## PROVIDED TEXT
-=-=-
DESE to ask for $420 million more for public schools as enrollment and number of high-quality districts declines

The Missouri Department of Elementary and Secondary Education (DESE) is preparing to ask the state government for an additional $420 million in funding for public schools over the next two years.

The increase in funding is a result of a re-evaluation of the State Adequacy Target (SAT). The SAT is the base amount that the state pays public schools for each student. It is calculated through a complicated formula based on how much the highest-performing districts in the state spend per student each year.

State statute requires the SAT to be recalculated every two years and has not increased for the past five years. Currently, the state pays districts $6,375 per student but this has been recalculated to increase to $7,145 per student by 2026 (increases in SAT are phased in over two years).

The new recalculation means that DESE is planning on asking the state for a $120 million funding increase in 2024 and then an estimated additional $300 million increase in 2025.

Districts exceeding 90 percent on state accreditation drops to just 35

Kari Monsees, the Deputy Commissioner of the Division of Administrative and Financial Services, told the Missouri Board of Education on Tuesday that the increase in the SAT is largely due to a reduction in the number of districts that are used to calculate the SAT.

He said that the SAT is based on how much districts that achieve over 90 percent on the state’s accreditation system (called APR) spend per student.

“With MSIP 6 we have a more selective pool,” he said. “In the past, we have had many districts over 90 percent now it is a much smaller list.”

Monsees said that the number of districts crossing the 90 percent accreditation threshold for two consecutive years had dropped from over 100 to just 35.

State already paying districts close to $180 million more than it should for students that do not exist

Monsees said the request for an increase in state funding next year is actually less than it should be because it coincides with the expiration of a hold-harmless program that allowed districts to use pre-pandemic enrollment numbers when calculating state aid even though actual student populations and attendance had dramatically decreased since 2020.
-=-=-
## QUESTIONS ON THE MATERIAL
- a) Reproduce word for word the portion of the Missouri school funding article starting with "The increase in funding" and going on through "over two years).".
- b) Extend the article on DESE's school funding request, starting right after its final sentence.
You won't need the material that comes after this to do the work.

## DATA SHOWN
-=-=-
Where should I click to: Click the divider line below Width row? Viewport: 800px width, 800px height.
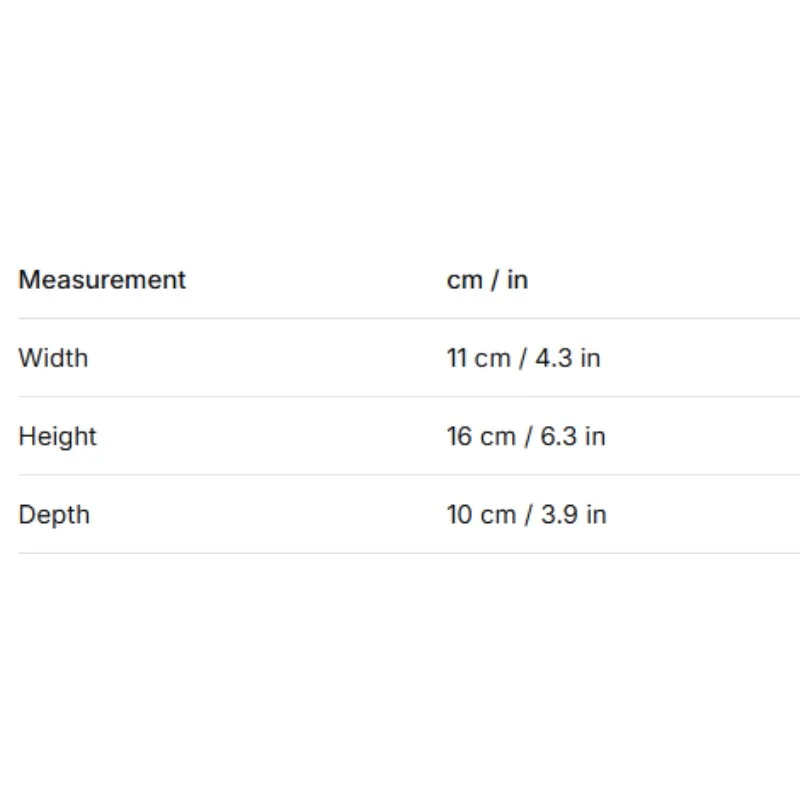click(x=409, y=396)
-=-=-
## SOLVED PROBLEMS
- a)
The increase in funding is a result of a re-evaluation of the State Adequacy Target (SAT). The SAT is the base amount that the state pays public schools for each student. It is calculated through a complicated formula based on how much the highest-performing districts in the state spend per student each year.

State statute requires the SAT to be recalculated every two years and has not increased for the past five years. Currently, the state pays districts $6,375 per student but this has been recalculated to increase to $7,145 per student by 2026 (increases in SAT are phased in over two years).

- b)
“We have had protections in place since the pandemic and those protections are ending,” he said. “We will see a very significant drop in the weighted average daily attendance numbers across the state.”

He said that many families had chosen not to enroll their younger children in the public school system during the pandemic and that attendance rates in higher grades were still much lower than they should be.

As a result, the request for increased funding based on the SAT increase next year will be much lower than it actually should be because the state will stop paying districts for students that do not exist in their systems.

“The correct enrollment will be reflected in the first year,” said Monsees. “The second-year request will be more than two times this. It will be in the range of $300 million.”

Board member questions if taxpayers are getting a return on their investment

Board member Peter Herschend asked DESE staff how they should respond to concerns over a return on investment with the continued increases in school funding.

“We have vastly increased the real dollars spent in education in this state… We have not seen real results in academic performance,” he said. “It is a real question… We do not deal with it. The amount of money that is spent on education is way, way, way higher.

“In my company, if we spend this much money on something we expect an impact,” he added.

Board Chair Charlie Shields said schools were being asked to do much more than they had been asked to do in the past, but added that it was, “a really good question.”